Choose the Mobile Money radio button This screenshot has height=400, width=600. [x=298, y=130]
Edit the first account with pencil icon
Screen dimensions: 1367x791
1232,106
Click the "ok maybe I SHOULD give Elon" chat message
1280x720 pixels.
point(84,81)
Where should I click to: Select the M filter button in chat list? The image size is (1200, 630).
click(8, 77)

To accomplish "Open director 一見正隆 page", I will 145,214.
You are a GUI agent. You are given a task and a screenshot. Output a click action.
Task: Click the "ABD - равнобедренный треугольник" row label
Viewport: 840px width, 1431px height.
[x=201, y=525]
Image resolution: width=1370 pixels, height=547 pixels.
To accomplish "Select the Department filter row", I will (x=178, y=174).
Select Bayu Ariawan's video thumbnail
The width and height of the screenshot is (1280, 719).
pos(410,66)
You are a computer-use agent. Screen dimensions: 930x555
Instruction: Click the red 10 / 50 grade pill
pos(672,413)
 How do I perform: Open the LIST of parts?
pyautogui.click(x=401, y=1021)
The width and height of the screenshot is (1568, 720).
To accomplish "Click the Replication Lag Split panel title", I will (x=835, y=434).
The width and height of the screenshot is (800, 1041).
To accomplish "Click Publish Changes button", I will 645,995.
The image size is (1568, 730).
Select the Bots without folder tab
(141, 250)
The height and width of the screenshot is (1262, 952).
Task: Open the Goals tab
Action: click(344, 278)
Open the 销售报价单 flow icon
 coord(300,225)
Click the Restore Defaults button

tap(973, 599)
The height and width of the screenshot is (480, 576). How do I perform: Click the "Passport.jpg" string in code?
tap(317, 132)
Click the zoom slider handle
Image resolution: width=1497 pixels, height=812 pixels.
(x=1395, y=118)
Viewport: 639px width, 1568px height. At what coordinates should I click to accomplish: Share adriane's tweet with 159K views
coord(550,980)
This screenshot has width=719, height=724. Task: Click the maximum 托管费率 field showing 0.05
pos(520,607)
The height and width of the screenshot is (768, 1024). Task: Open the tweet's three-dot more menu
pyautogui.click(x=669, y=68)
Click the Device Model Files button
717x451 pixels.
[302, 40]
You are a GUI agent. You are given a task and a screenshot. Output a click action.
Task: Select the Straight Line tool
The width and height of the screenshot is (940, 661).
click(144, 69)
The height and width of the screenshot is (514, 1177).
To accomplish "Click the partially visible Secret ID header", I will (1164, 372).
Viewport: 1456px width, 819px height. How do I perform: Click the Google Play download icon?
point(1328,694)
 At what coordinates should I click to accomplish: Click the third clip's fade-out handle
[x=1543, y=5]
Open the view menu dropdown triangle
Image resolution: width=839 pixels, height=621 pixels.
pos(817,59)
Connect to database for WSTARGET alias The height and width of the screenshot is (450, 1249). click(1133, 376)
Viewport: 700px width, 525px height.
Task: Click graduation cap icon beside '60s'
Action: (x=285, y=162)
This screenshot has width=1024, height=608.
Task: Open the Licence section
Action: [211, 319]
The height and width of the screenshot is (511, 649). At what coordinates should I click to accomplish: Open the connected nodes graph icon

● ● ●

Repeat exactly, please, each line from the beginning of the data through the line with "The image size is (1568, 730)." in it, and only those lines.

## [SOLUTION TO THE PROBLEM]
Choose the Mobile Money radio button This screenshot has height=400, width=600. [x=298, y=130]
Edit the first account with pencil icon
Screen dimensions: 1367x791
1232,106
Click the "ok maybe I SHOULD give Elon" chat message
1280x720 pixels.
point(84,81)
Where should I click to: Select the M filter button in chat list? The image size is (1200, 630).
click(8, 77)

To accomplish "Open director 一見正隆 page", I will 145,214.
You are a GUI agent. You are given a task and a screenshot. Output a click action.
Task: Click the "ABD - равнобедренный треугольник" row label
Viewport: 840px width, 1431px height.
[x=201, y=525]
Image resolution: width=1370 pixels, height=547 pixels.
To accomplish "Select the Department filter row", I will (x=178, y=174).
Select Bayu Ariawan's video thumbnail
The width and height of the screenshot is (1280, 719).
pos(410,66)
You are a computer-use agent. Screen dimensions: 930x555
Instruction: Click the red 10 / 50 grade pill
pos(672,413)
 How do I perform: Open the LIST of parts?
pyautogui.click(x=401, y=1021)
The width and height of the screenshot is (1568, 720).
To accomplish "Click the Replication Lag Split panel title", I will (x=835, y=434).
The width and height of the screenshot is (800, 1041).
To accomplish "Click Publish Changes button", I will 645,995.
The image size is (1568, 730).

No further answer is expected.